In his suicide note, entitled ‘Torch no.1’, of which Palach wrote and posted four copies to various friends, he demanded the end of press censorship and called on the people to strike. Then, 16 January 1969, on his way to Wenceslas Square, he bought two plastic containers and filled them with petrol.

Several people witnessed Palach’s fatal act. At 3 pm, he removed his coat and set himself on fire. With his clothes in flames, he jumped over a railing and ran towards the St Wenceslas statue and was almost run over by a passing tram. When he fell, passers-by tried to smother the fire with their coats. An ambulance appeared and rushed the still conscious Palach, with 85 per cent burns, to hospital.

The hospital transferred Palach to a burns clinic which was soon inundated with news reporters and policemen, the latter keen to know who his accomplices were. The doctor in charge of Palach managed to keep them at bay, permitting only his mother and older brother to visit.

The doctor quoted Palach, saying that the protest ‘was not so much in opposition to the Soviet occupation, but the demoralization which was setting in; that people were not only giving up, but giving in. And he wanted to stop that demoralization.’

Jan Palach died of his burns at 3.30 pm on Sunday, 19 January 1969.

Funeral and Protests

A friend of Palach’s, a student sculptor, managed to make a death mask of Palach’s face. Soon, students and young people gathered under the St Wenceslas statue on Wenceslas Square, carrying banners bearing large photos of Palach and protesting in the form of a collective hunger strike. They managed four days in the winter cold. A shrine to Palach was erected on the square with photographs and candles in his memory. His death mask was put on public display.

For six days, as Palach’s casket lay in Charles University, tens of thousands of people came to pay their last respects. His funeral took place on 25 January 1969, attended by up to 750,000 people and providing a perfect opportunity for a mass demonstration against the regime. Protests and services of remembrance took place across the country, with people shouting anti-communist and anti-Soviet slogans.

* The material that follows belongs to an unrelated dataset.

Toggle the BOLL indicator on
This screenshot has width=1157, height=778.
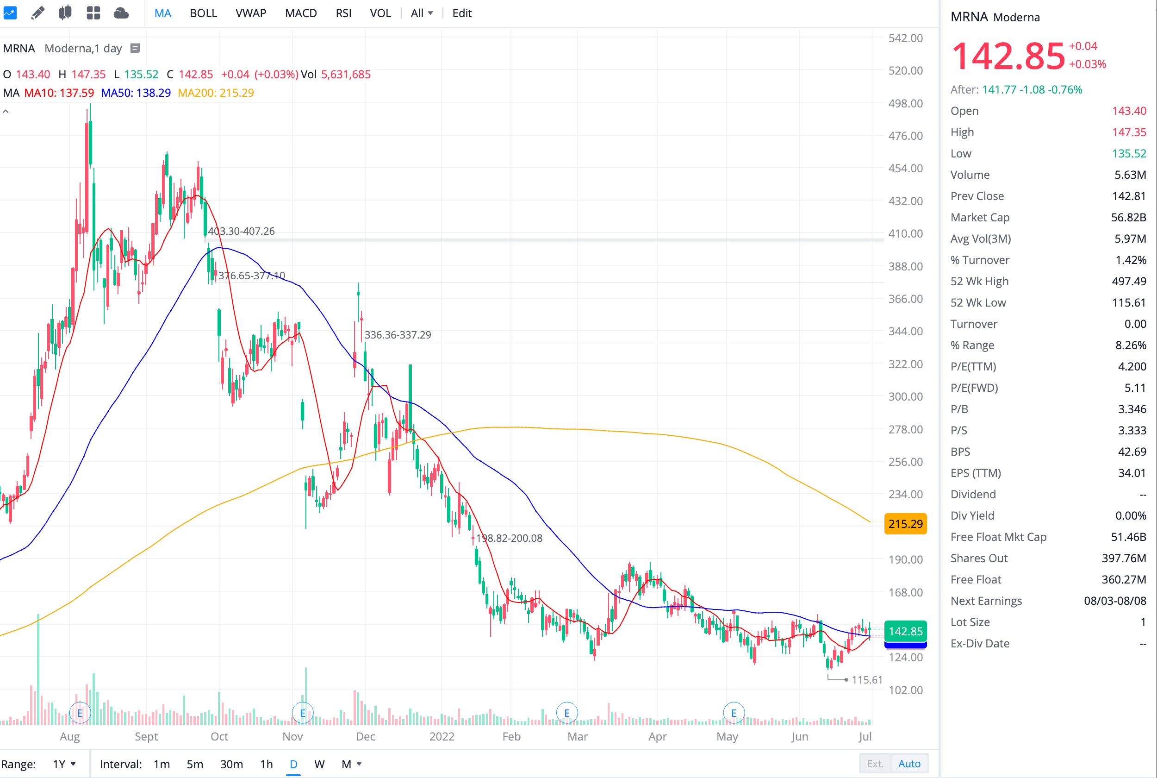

The authorities allowed these demonstrations and marches to take place, sensing the need of the people to voice their discontent. But soon, marches were broken up as the regime reasserted its control. Palach’s grave in Prague, which was attracting far too many visitors, had become a shrine adorned with flowers, candles and poems. Guards were placed at the graveside to deter further visitors. The authorities eventually removed the headstone and sent Palach’s ashes to his mother in his home village. It took her a year to receive permission to bury her son’s ashes. In October 1990, following the fall of the Czechoslovakian state, the ashes were moved back to Prague.

Jan Zajic

Palach’s act was copied numerous times in the coming months, most notably by 18-year-old Jan Zajic who, on 25 February 1969, also set himself on fire. In his suicide note, entitled ‘Torch no.2’, Zajic wrote, ‘I am not doing this to be mourned, nor to be famous, and I am not out of my mind, either. With this act, I want to give you the courage to finally resist letting yourself be pushed around by a few dictators.’

Following the fall of communism in Czechoslovakia, a bronze cross (pictured) honouring both Palach and Jan Zajic was embedded into the ground on Wenceslas Square, as if melting into the pavement, on the exact spot where Jan Palach had staged his desperate protest.